Records:
───

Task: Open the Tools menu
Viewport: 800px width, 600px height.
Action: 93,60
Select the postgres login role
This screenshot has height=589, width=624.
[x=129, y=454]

───

What you will do: Copy out every line of the records above word for word.

Output for this exercise:
Task: Open the Tools menu
Viewport: 800px width, 600px height.
Action: 93,60
Select the postgres login role
This screenshot has height=589, width=624.
[x=129, y=454]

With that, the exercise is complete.